01/02/26, Naya Economy ?!

 Nine months after Operation Sindoor fundamentally changed India's strategic and economic environment and six months after PM Narendra Modi began a new push for economic reforms with a clarion call for ‘swadeshi' and self-reliance in his Independence Day speech from the Red Fort, his government's 2026 Budget seeks to carry forward the momentum of several reforms introduced since then with a concerted push to push a ‘Naya Economy.'

These include a determined focus on what Finance Minister Nirmala Sitharaman termed as the seven strategic sectors: semiconductors, rare earth, electronic components, biopharma, domestic chemical production, strong capital goods, and boost to textiles
Specifically, here are 8 big takeaways from Finance Minister Nirmala Sitharaman's ninth consecutive Budget, which pegs the Indian government's spending size at about Rs 53 lakh crore (almost Rs 4 lakh crore more than last year) - or roughly about $600 billion:

  • Staying within the blanket: fiscal consolidation: If there has been one consistent theme in PM Modi's economic doctrine over the past 12 years, it has been a focus on keeping expenses in line with earnings. Holding the line on this underlying impulse, the fiscal deficit has been consolidated to 4.3%, down from 4.3% last year. The debt-GDP ratio has also been reduced to 55.6%, down from 56.1% a year ago. This, by the way, is among the lowest among G7 economies. For comparison, France's debt-GDP ratio is 94.3%, Italy's is 132.5%, Japan 200.9%, the UK 100.7%, and US 102.7%. Among major economies, only Germany and Canada have better debt-GDP ratios.

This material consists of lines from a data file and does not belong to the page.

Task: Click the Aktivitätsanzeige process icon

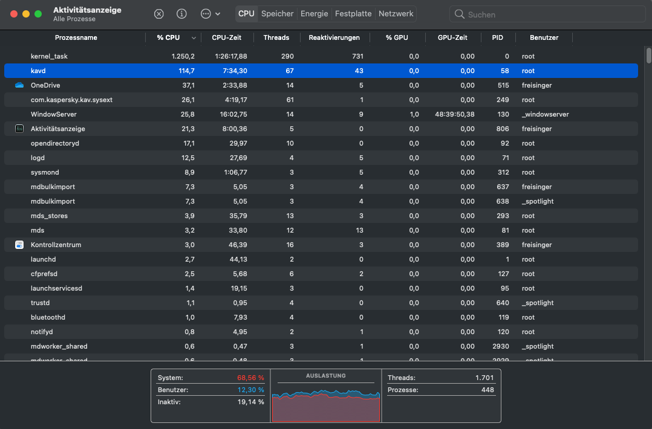Action: click(19, 129)
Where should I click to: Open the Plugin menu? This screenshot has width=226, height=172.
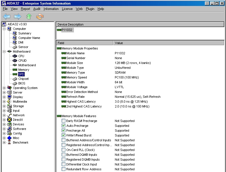(90, 9)
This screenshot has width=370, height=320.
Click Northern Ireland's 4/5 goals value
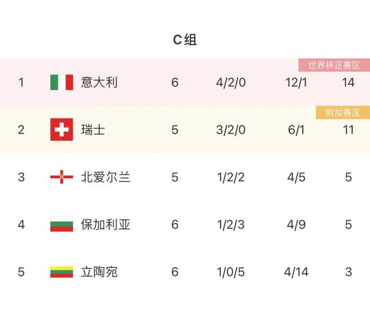pyautogui.click(x=296, y=177)
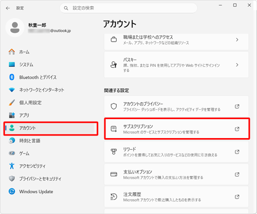Expand 職場または学校へのアクセス chevron
Image resolution: width=257 pixels, height=214 pixels.
pos(237,40)
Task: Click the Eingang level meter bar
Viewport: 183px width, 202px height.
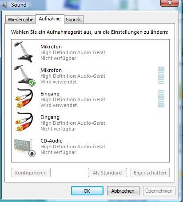Action: (x=161, y=99)
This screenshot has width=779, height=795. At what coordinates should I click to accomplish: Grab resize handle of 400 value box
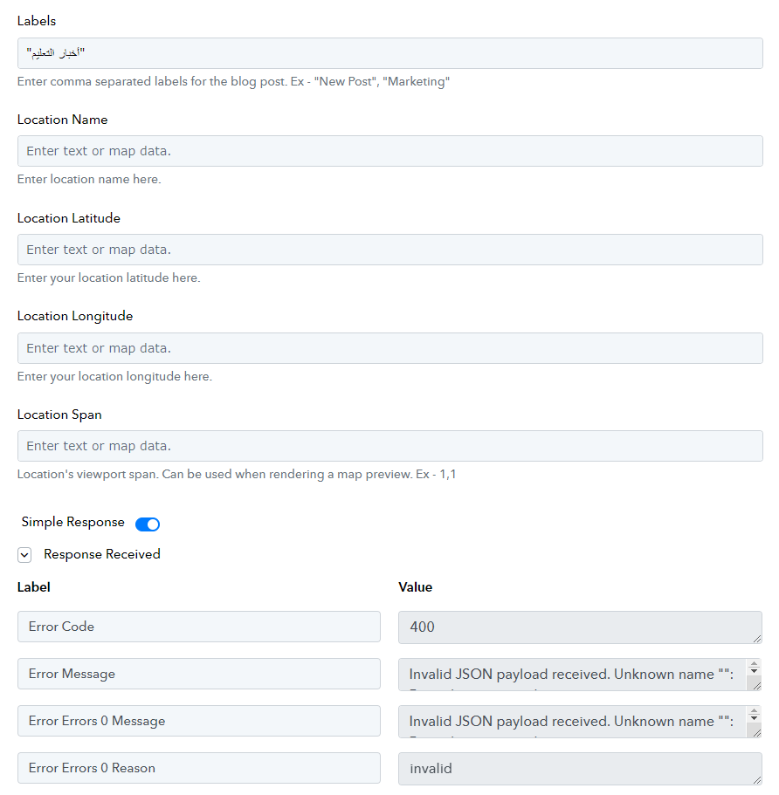(757, 639)
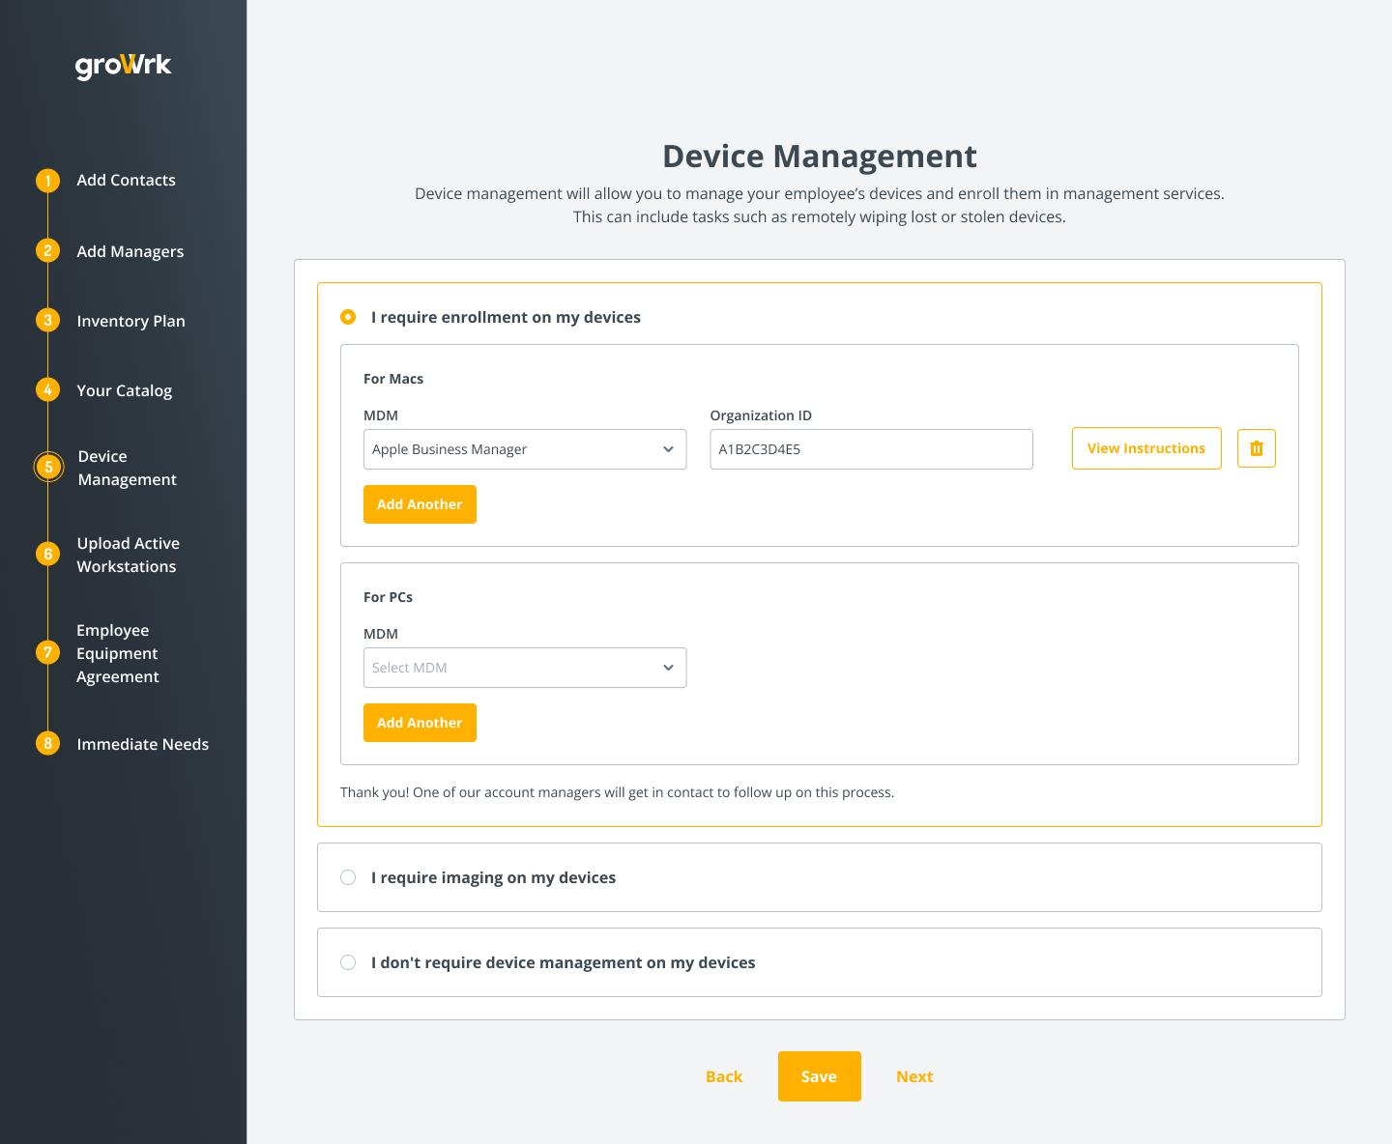Select I require imaging on my devices
This screenshot has width=1392, height=1144.
[348, 877]
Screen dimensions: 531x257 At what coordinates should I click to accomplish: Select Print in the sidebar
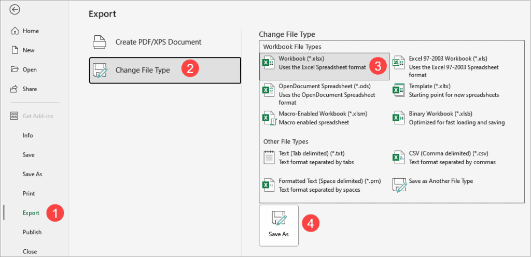(29, 193)
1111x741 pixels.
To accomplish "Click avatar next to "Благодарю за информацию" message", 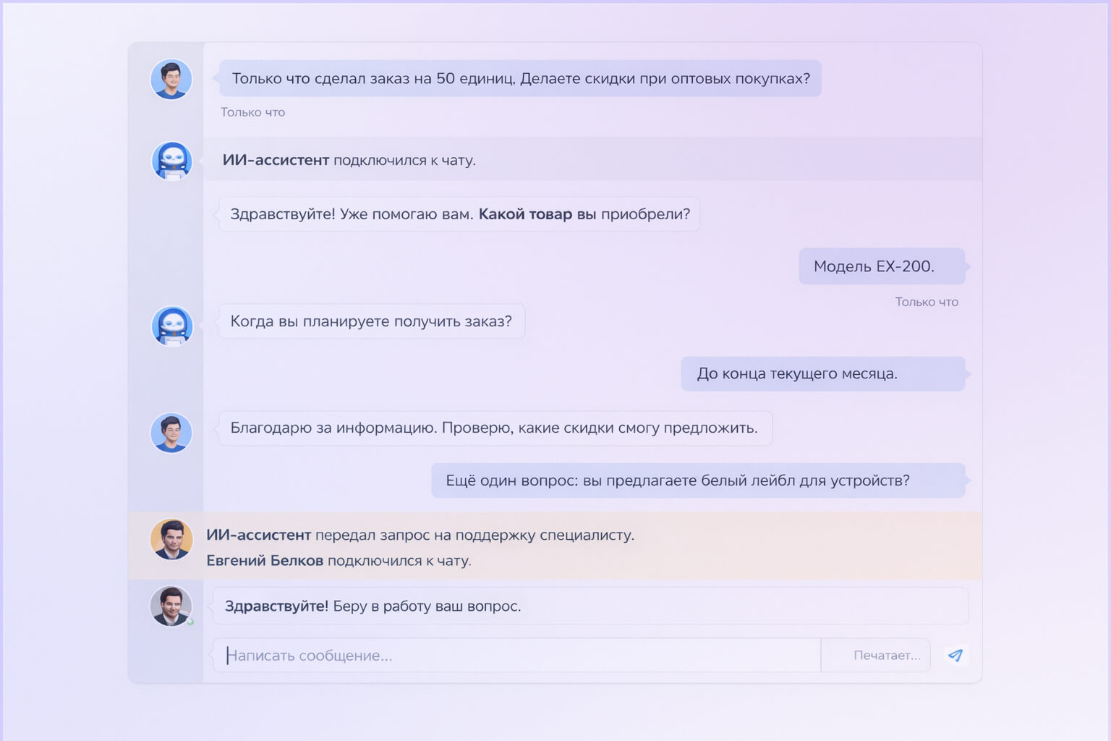I will [x=171, y=432].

  • Muscle up with capex push: For several years now, capital spending has been a major driver of India's economy. By hiking it to Rs 12.22 lakh crore, compared to Rs 11.2 lakh crore last year - this means an 8.9% increase over FY 26 budgeted estimates, the biggest hike on this measure ever. The government is signalling continuity for its big infrastructure push.

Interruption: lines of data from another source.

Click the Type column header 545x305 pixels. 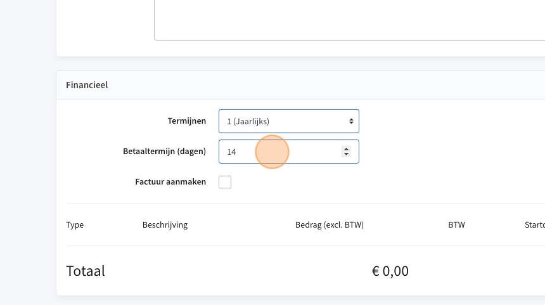pyautogui.click(x=75, y=224)
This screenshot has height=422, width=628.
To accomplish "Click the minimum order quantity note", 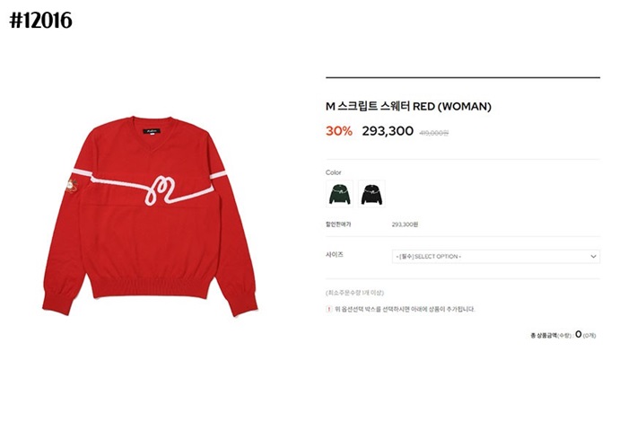I will pos(355,293).
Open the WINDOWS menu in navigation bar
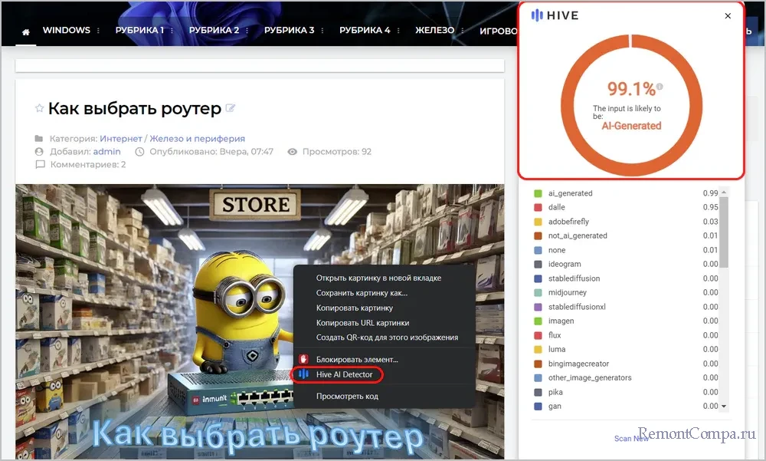 pyautogui.click(x=67, y=30)
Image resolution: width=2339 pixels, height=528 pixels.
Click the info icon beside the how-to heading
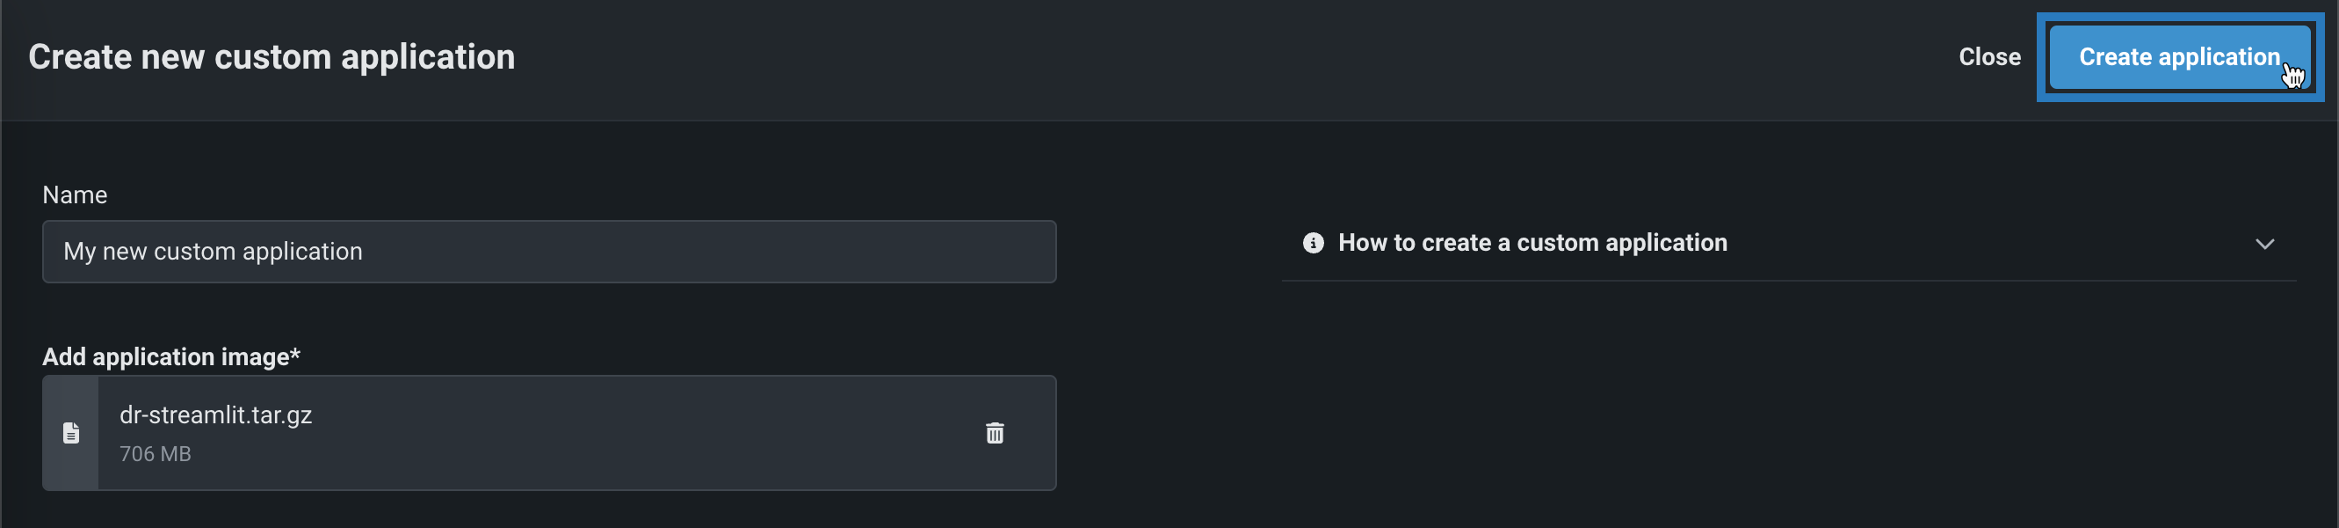[1313, 243]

India's logistics costs are generally higher than comparable countries, and the capex push, in tandem with the push for reforms in ports and coastal infrastructure in Parliament's winter session - through an overhaul of five colonial-era laws that governed this sector - signifies a doubling down on this underlying plumbing for the economy. See, for example, the emphasis on boosting port and rail connectivity through enhanced infrastructure development with a capital outlay of Rs 10,000 crore over the next five years and plans to develop seven high-speed rail corridors as growth connectors, including Mumbai–Pune, Pune–Hyderabad, Hyderabad–Bengaluru, Delhi–Varanasi and Varanasi–Siliguri.

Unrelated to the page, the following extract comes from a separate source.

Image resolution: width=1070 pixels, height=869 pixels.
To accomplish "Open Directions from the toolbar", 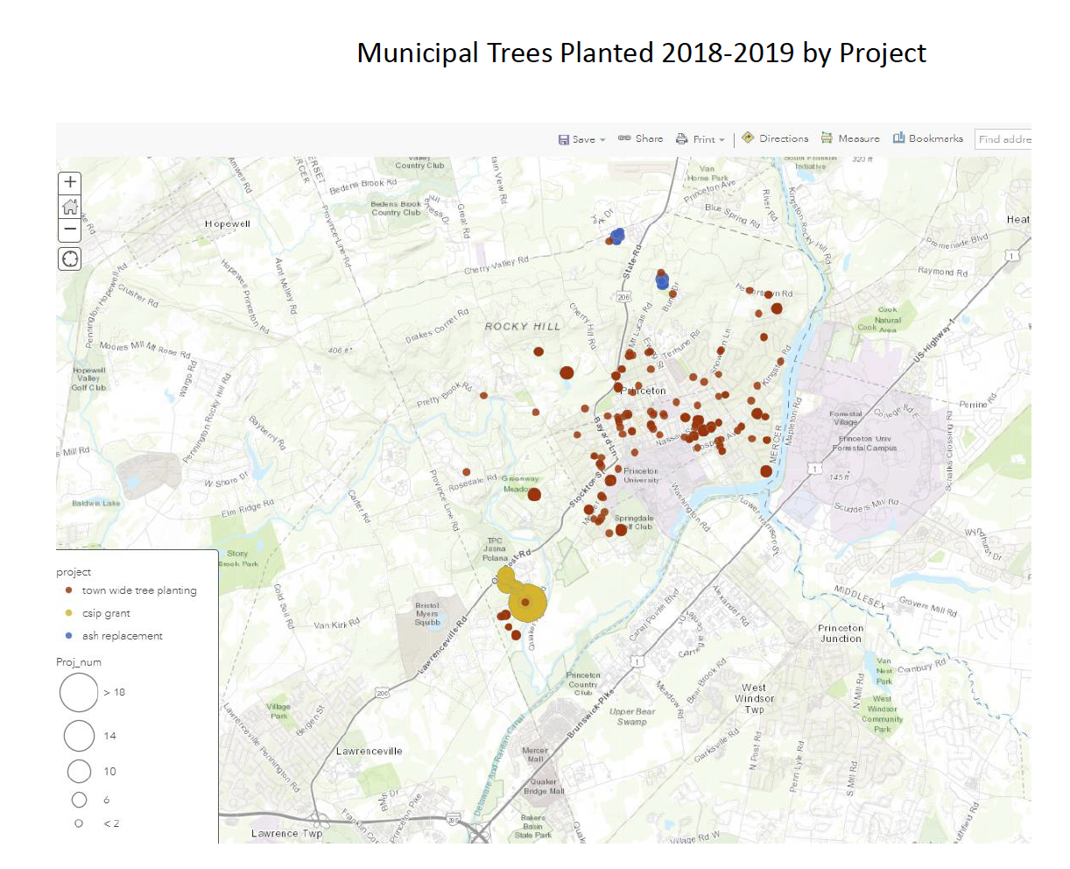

The fact that gross government borrowings are up to Rs 17 lakh crore without any slippages on the fiscal consolidation roadmaps signals that a large part of this may go into asset creation, rather than current expenses.

  • Tonic for new military-industrial complex: With Operation Sindoor still on and the emergency spending on defence equipment that we have seen in the last few months, defence expenditures were always expected to be up. In line with that, defence capex spending is up by 17% (when we compare revised estimates of last year with Budget estimates for this year). This means a big fillip for the new military-industrial complex that is being set up.

Expect a lot of movement on drones and many smaller companies that will work with the bigger defence firms. Historically, big shifts in the defence industry of any country, usually have a knock-on positive impact on the wider economy. A lot of technologies we take for granted today - like GPS for example - were initially developed for the American military.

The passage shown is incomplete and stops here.